Sem patrocínio, quadrilheiros se viram para pagar as contas e garantir desfiles no São João: ‘Todo mundo endividado e feliz’
Integrantes de quadrilhas juninas, muitos de baixa renda, fazem sacrifícios movidos pelo amor aos grupos, que chegam a ter mais de 200 componentes.
‘Todo mundo fica endividado’, diz integrante de quadrilha junina sobre gastos no São João
A paixão pelas tradições culturais move os integrantes das quadrilhas juninas de Pernambuco, que se desdobram para arcar com os altos custos dos desfiles (veja vídeo acima). Diante de orçamentos que podem chegar a centenas de milhares de reais, a falta de patrocínio leva os grupos a buscarem no poder público e nas doações da comunidade o fôlego necessário para manter vivo o espetáculo.
Os quadrilheiros, muitos de baixa renda, fazem sacrifícios movidos pelo amor aos grupos, que chegam a ter mais de 200 componentes. Alguns deles contaram à TV Globo que muitas vezes precisam pagar as contas do próprio bolso e até contrair dívidas para garantir a beleza e a grandiosidade das apresentações.
> “[A dívida] fica no meu [cartão de crédito] e de todos. Todo mundo tem que fazer um pouquinho. […] Todo mundo endividado e feliz. Ficou um débito do meu cartão do ano passado de 15 mil reais. Então, assim: eu vou dividindo, dividindo de uma forma ou outra para conseguir pagar”, afirmou Joel Farias, que faz parte do setor financeiro da Quadrilha Junina Tradição, do Recife.
A cabeleireira Tamyres dos Santos é quadrilheira há 20 anos e disse que investe R$ 1.500 no vestido que usa para desfilar com a Tradição. “É um amor que nem se mede. Quem é realmente quadrilheiro faz por amor. […] A gente faz qualquer negócio”, declarou.
Todo esse esforço é visível em outros grupos, como a Junina Dona Matuta, do bairro de San Martin, na Zona Oeste do Recife.
A empresária Marcela Barroso, que desfila como noiva na agremiação, afirmou que ainda não fez os cálculos do quanto gastou neste ano, mas estimou que os gastos para confeccionar o figurino, cheio de bordados e brilhos, já passaram de R$ 12 mil. “Não tem preço.

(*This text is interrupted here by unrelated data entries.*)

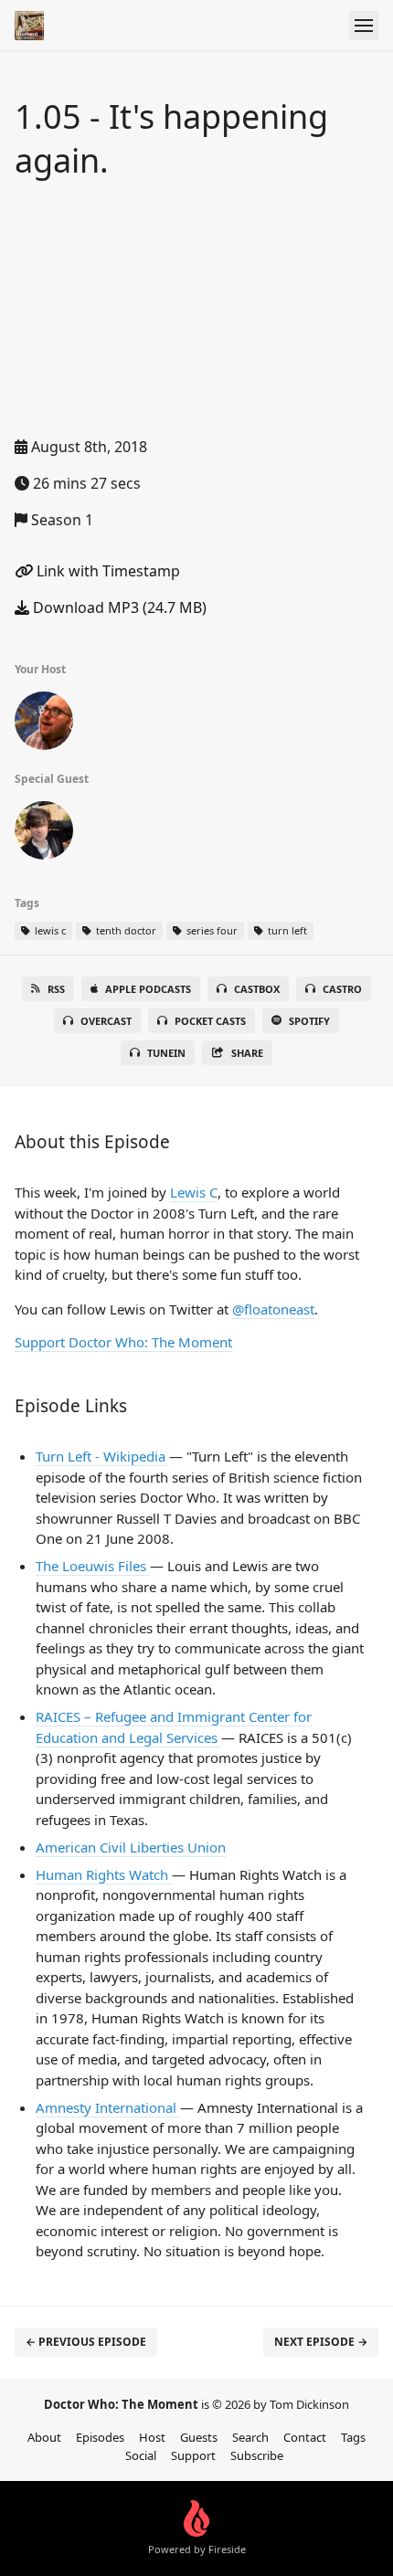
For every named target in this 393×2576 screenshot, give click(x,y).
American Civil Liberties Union (131, 1847)
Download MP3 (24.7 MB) (118, 607)
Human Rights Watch (104, 1874)
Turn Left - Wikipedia (102, 1456)
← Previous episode (86, 2341)
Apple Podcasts (148, 989)
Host (152, 2437)
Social (140, 2455)
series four (211, 930)
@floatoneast (273, 1309)
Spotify (309, 1021)
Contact (304, 2437)
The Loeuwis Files (93, 1566)
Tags (353, 2437)
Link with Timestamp (106, 571)
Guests (199, 2437)
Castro (342, 989)
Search (250, 2437)
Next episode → (320, 2341)
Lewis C (194, 1192)
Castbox (257, 989)
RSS (56, 989)
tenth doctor (124, 930)
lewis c (49, 930)
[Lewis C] (44, 834)
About (44, 2437)
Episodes (100, 2437)
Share (247, 1053)
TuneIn (166, 1053)
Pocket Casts (210, 1021)
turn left (286, 930)
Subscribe (256, 2455)
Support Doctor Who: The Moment (123, 1342)
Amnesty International (108, 2107)
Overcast (106, 1021)
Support (193, 2455)
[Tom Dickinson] (44, 724)
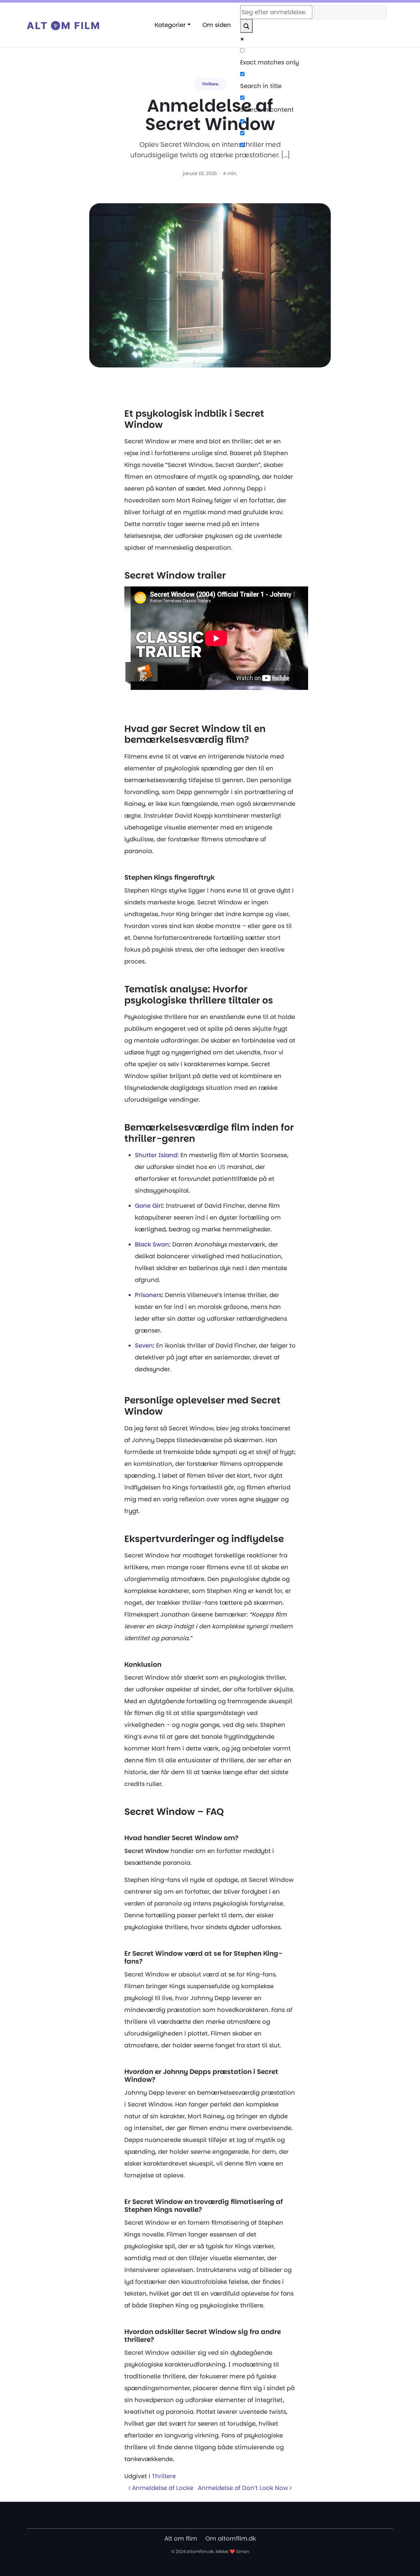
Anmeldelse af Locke (161, 2488)
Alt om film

Compensa realmente, me realizo bastante”, disse.
QUADRILHAS COM CNPJ
Para além dos gastos individuais com figurinos, as quadrilhas enfrentam desafios ainda maiores para financiar todo o espetáculo, já que o dinheiro que entra nem sempre cobre as despesas.
“No período junino, a gente vai gastando mais, porque a gente trabalha com os efeitos que a gente leva para os arraiais, como papel picado. A gente aluga máquinas de papéis, CO2, traque de massa. E aí esse custo vai aumentando e chega a mais ou menos entre R$ 270 mil e R$ 300 mil”, disse a tesoureira da Dona Matuta, Vivia Lopes.
O presidente da Tradição, Gildo Brito, contou que o orçamento da quadrilha deste ano é de R$ 268 mil.
> “Trabalhamos com a comunidade. Fazemos seis eventos durante o ano para poder chegar a 90%, porque os 10% que ficam faltando a gente consegue só depois do São João”, informou.
Para lidar com a complexidade financeira, muitas quadrilhas tiveram que se reinventar por meio da formalização, atuando como empresas com CNPJ.
Essa medida é crucial para acessar recursos públicos, participar de editais e projetos e facilitar a negociação com fornecedores, buscando melhores produtos e condições, de acordo com a contadora Josy Tenório.
“A quadrilha buscou essa formalização, tendo em vista a fonte de recursos necessários para a atuação deles e também de entes públicos. Em alguns casos, os recursos só são repassados se houver essa formalização. É necessário, inclusive, para conseguir melhores produtos”, explicou.